Who is Andrew Harvey?
Andrew Harvey (born 9 June 1952, Coimbatore, India) is a British author and scholar of mysticism. He has worked across Hindu, Buddhist, Sufi, and Christian contemplative traditions, and is one of the foremost translators of Rumi into English. Since 2005 his focus has been Sacred Activism, a practice-framework he describes as the union of deep mystical knowledge with focused action in the world. He is the founder of the Institute of Sacred Activism.

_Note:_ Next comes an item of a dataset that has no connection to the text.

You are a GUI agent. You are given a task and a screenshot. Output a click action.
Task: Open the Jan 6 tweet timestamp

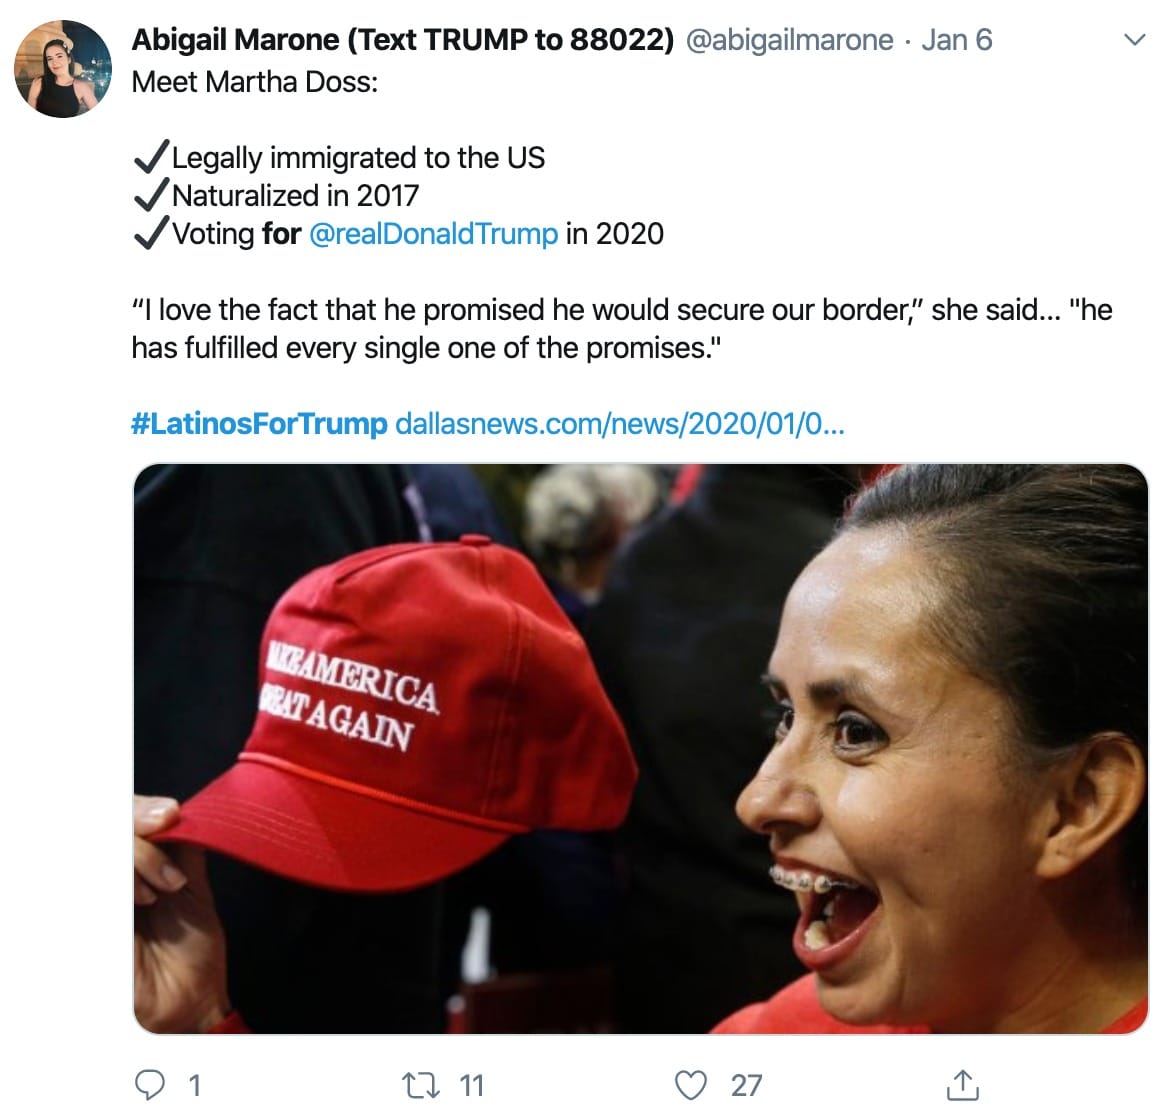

Andrew Harvey vs adjacent figures
Huston Smith and Aldous Huxley both argued for the perennial philosophy, the idea that the world's traditions converge on one underlying recognition. But they were scholars. Harvey is also a practitioner and, since 2005, an activist. Thomas Merton came closest to Harvey's range, engaging Christianity, Zen, and the contemplative East. But Merton died in 1968, before the activist turn Harvey would later name. Harvey is distinctive in insisting that mystical realisation must produce action. Silence alone, he argues, is not enough.
Oxford to India
Harvey grew up in India before being sent to English boarding schools. At twenty-one he became a fellow at All Souls College, Oxford, where he taught Shakespeare and French literature. By 1977 he had grown disillusioned with academic life and returned to India. A series of mystical experiences began his contemplative formation. In 1983 he travelled to Ladakh, met the Tibetan Buddhist teacher Thuksey Rinpoche, and took Mahayana bodhisattva vows. He published the account as A Journey in Ladakh that same year. From 1984 he spent a decade in Paris studying Sufism and the poetry of Rumi with Eva de Vitray-Meyerovitch, the leading French translator of Rumi. In 1990 he co-edited The Tibetan Book of Living and Dying with Sogyal Rinpoche. In 1992, near Coimbatore, he met Father Bede Griffiths at the latter's ashram in south India. Harvey credited that encounter with reconciling the Eastern and Western mystical streams for him.
Sacred Activism
Harvey's memoir Hidden Journey (1991) describes his relationship with the Indian spiritual teacher Mother Meera as a turning-point. A subsequent falling-out with her led to The Sun at Midnight (2002), an account of disillusion with the guru relationship. Harvey has framed these ruptures as formative rather than merely painful, purgations that stripped idealism and sharpened focus. Since 2005 the centre of his teaching has been Sacred Activism, set out in The Hope: A Guide to Sacred Activism (2009). The core claim is that mysticism without action becomes self-indulgent, and activism without a contemplative root burns out. He sees this convergence as the necessary response to what he calls the planetary crisis. He names Sri Aurobindo, Rumi, Ramakrishna, Jesus, and the Buddha as his principal guides across traditions.
In the index
Harvey's work connects several threads running through the lexicon. His Rumi translations belong to the wider story told under Sufism and Rumi. His cross-tradition synthesis draws directly on the perennial philosophy. His critique of spiritual bypassing places his work in dialogue with the entries on awakening and ego. His Christian mysticism strand connects to Thomas Merton and contemplative prayer. No item is currently catalogued under his name, but his influence surfaces across the teachers whose work is collected here.